* WHAT THIS TASK INVOLVES *
How many lines of the records contain the string "Click", with case counting? Give only the number.

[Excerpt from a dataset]

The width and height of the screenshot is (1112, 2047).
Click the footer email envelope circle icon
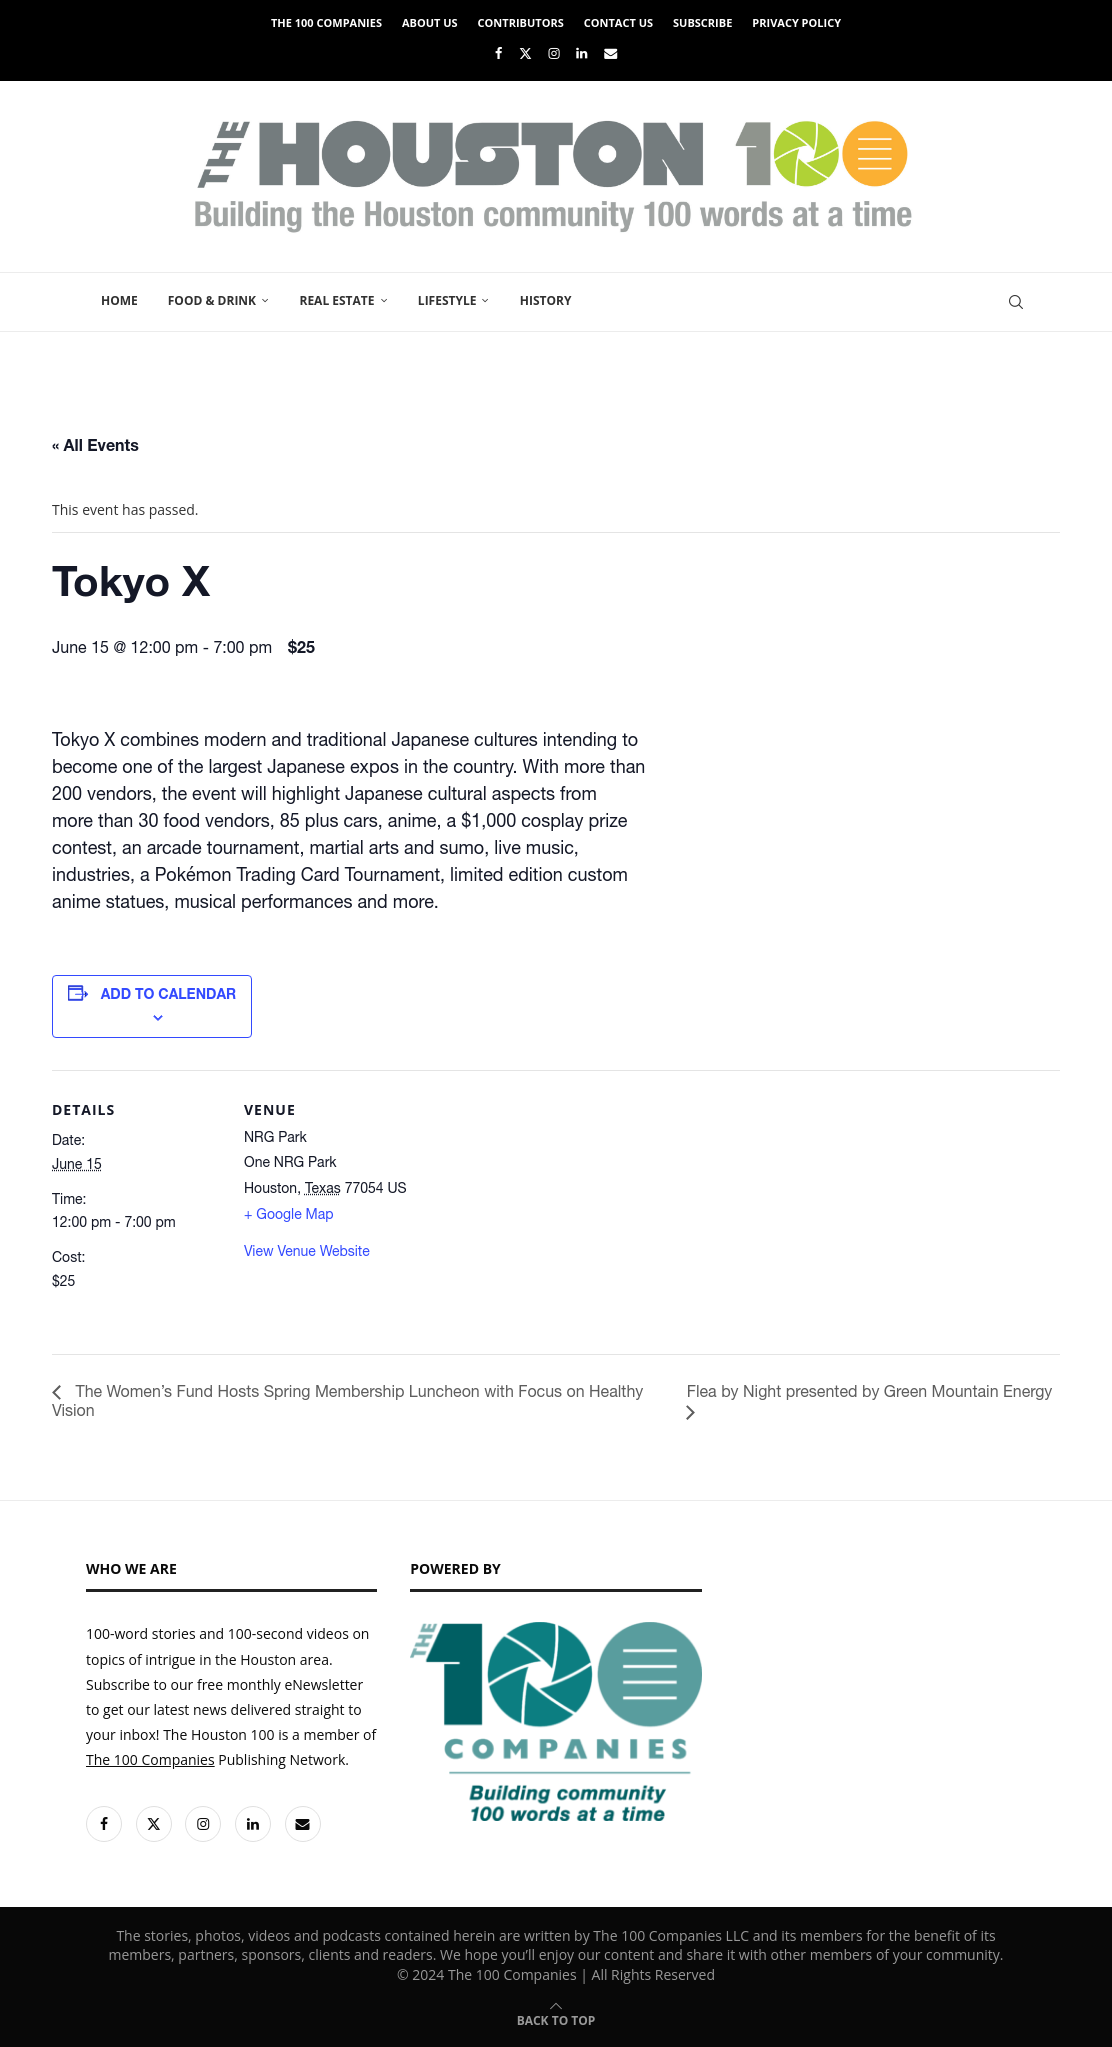(x=303, y=1824)
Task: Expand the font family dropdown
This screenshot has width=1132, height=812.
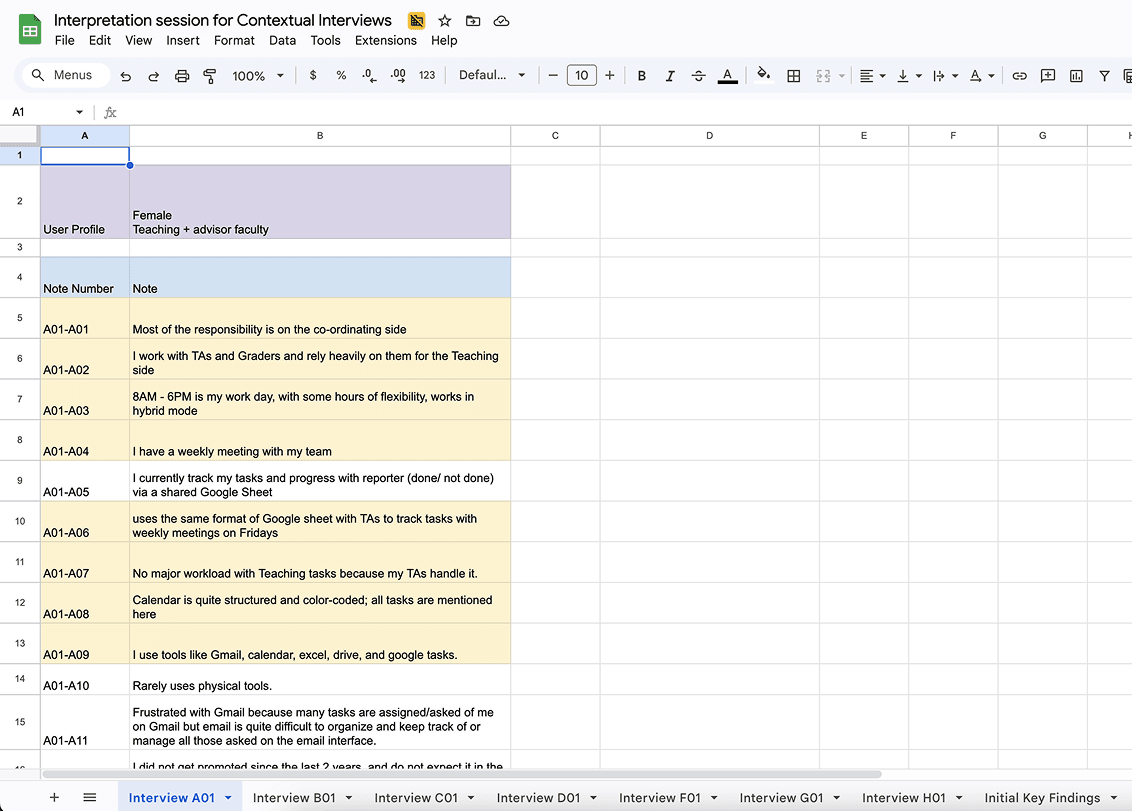Action: pos(492,76)
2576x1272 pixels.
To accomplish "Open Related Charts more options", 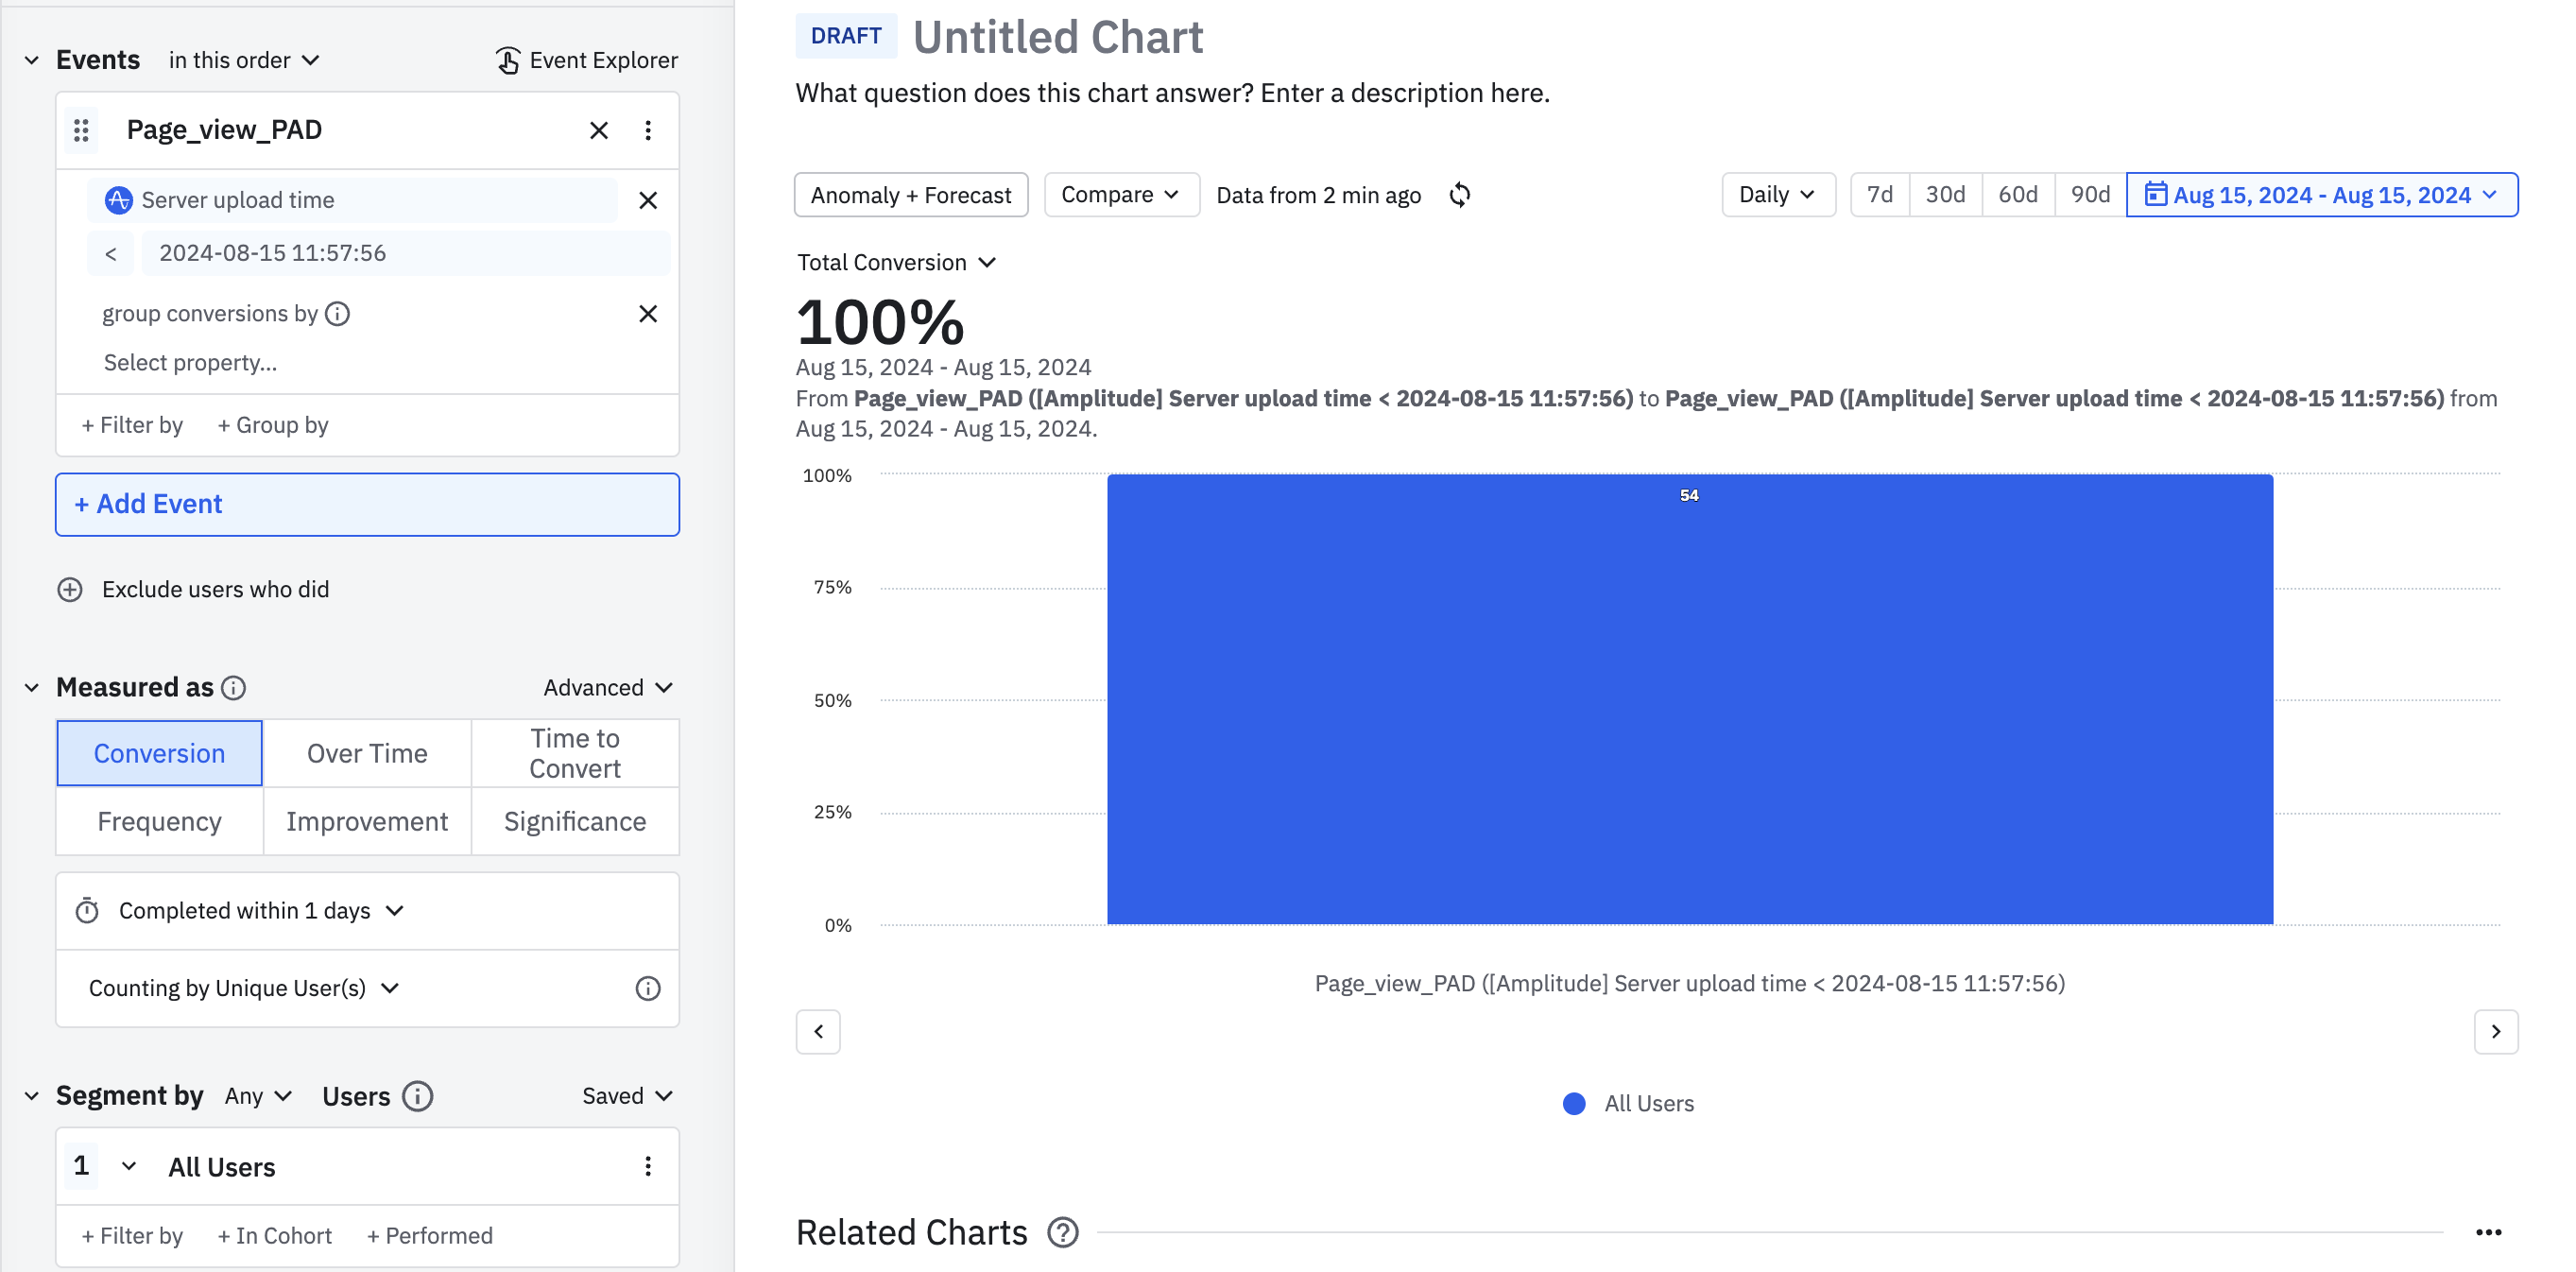I will point(2488,1232).
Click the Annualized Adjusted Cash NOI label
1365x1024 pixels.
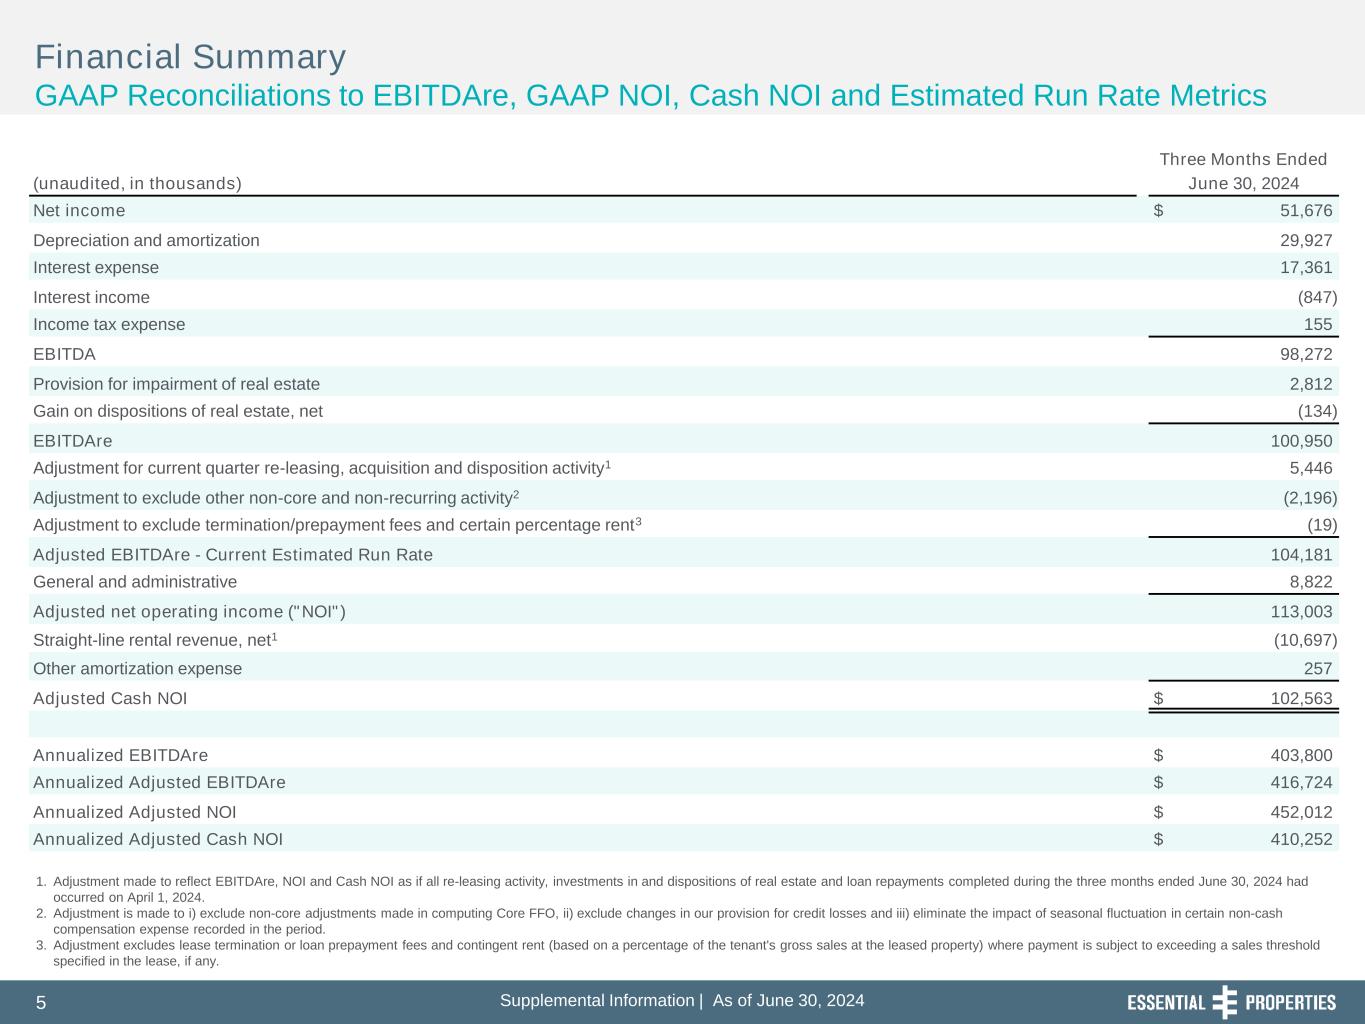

* FINISHED EXERCISE *
2